アルゼンチンつれづれ(20) 1980年06月号
アルゼンチンでの日常
日本の三、四倍、世界の最たる物価高国と成り上った?アルゼンチンで、我子が「毎日お肉でもいいよ」と気をきかせて言う程に牛肉だけは日本の十分の一くらいという安さです。この国の人々から牛肉を取り上げたら、その恐しさを十分知った上でのなりゆきなのでしょう。移り安い国の動きに、いつまで今の状態が続くのか。記録に残る程のことでもなくすぐ通り過ぎていってしまう事なのか。日本、北米近辺を見てきたばかりの目には、無用に高価で、品質の悪いアルゼンチン製品にはなじめず、そんな中で、より実質、効果的な物を選んで生活する他はありません。
アルゼンチンの人達からよく質間される我家の食習慣は、朝食は、起きるのが辛い子供達は、紅茶は飲みかけだったり、ご飯に味噌汁かけ、クロワッサンの子もいる、と五分か十分間の出来事で、寄せ集め、残り物、気分次第というところです。夜食は、酢の物、煮ころがし、漬け物、納豆、汁物等を基本とした歴史に置いてゆかれたような日本風です。 午前中で学校を終える子供二人と、食事のあとすぐ始まる子供達のギターと英語のアルゼンチン人の家庭教師と、私との四人の昼食は、パラグアイ人のお手伝いさんがいた八年来の習慣通りアルゼンチン風です。ミラネッサとは牛カツで、昧覚の幅の狭い外人の子供が遊びに来ても、これさえ出しておけば間違いないという食物。付け合せはポテトフライもしくはマッシュポテト。もちろん一番手間のかからないものの、焼き方が難しい一人前五百グラム級のビフテキもしばしばです。我家では凝ったことはせず塩味だけ、それに焼き上りに醤油を一、二滴。ほんの外側だけ火が通って、中は生でないといけません。鰹の叩と同じです。中まで焼けてしまうと子供達からも苦情がでます。そのままが一番おいしくて、時には生姜醤油、セロリ、玉葱、マッシュルーム等で作るソースで気分を変えることもあります。超大型ハンバーグをじゃがいもなどとり合わせてオーブンで焼くとパン・デ・カルネーとは肉のパンの意味です。
姿のままの鳥には青リンゴを付け合わせにしてやはりオープンで。エンパナーダは、姿、大きさが餃子の王様みたいなもので、小麦粉をねった皮の中味は、普通ひき肉、ゆで卵、ネギ、オリーブ等ですが、工夫次第で何を入れても良く、これまたならべてオーブンで焼きます。気軽にお客様を迎える時は「エンパナーダですけれど」などといってお招きします。まだまだいろいろありますが、だいたい大きく用意して、オープンに押し込むというのがこちらの主なる料理方法です。

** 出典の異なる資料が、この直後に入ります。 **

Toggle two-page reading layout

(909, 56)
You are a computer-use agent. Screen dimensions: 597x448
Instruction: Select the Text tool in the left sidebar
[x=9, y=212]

これら主食の他に、私は毎日牛の骨付き肉だったり、鳥の丸ごとだったりに、ネギ、セロリ、ニンニク等を入れてのスープ作りの大鍋のあく掬くいが仕事です。それに生の人参をおろしたのと、形もさまざま、泥もついているけれど太陽のトマトのサラダは感嘆詞つきでおいしい。日本滞在中に同じ様にして作った時は、人参もトマトも味が違うといって全然食べてもらえませんでした。

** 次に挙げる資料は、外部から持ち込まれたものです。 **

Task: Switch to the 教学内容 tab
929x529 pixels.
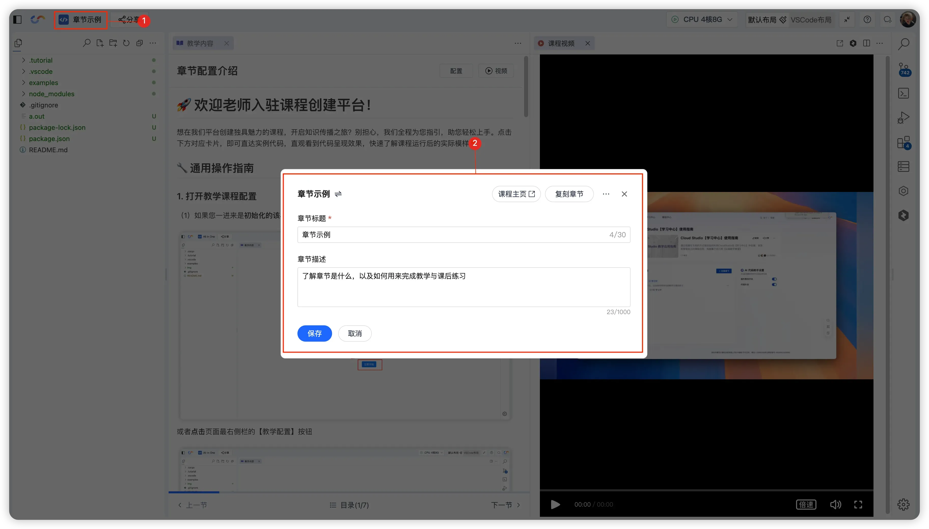Action: 200,43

八十キロを越す体重の二人のお手伝いさんにかわり、子供達から「おかあさんは掃除もお皿洗いもマルガリータより上手なんだね」と褒められながら、母の「乗り物に乗って出かけてお金を払って運動をしなくても、相応の動きが家の中にいっぱいあるのに」ということばを反復しつつ、何でも売っている日本で、弟嫁が、うどんを捏ねて食べさせてくれたあのあったかい感激。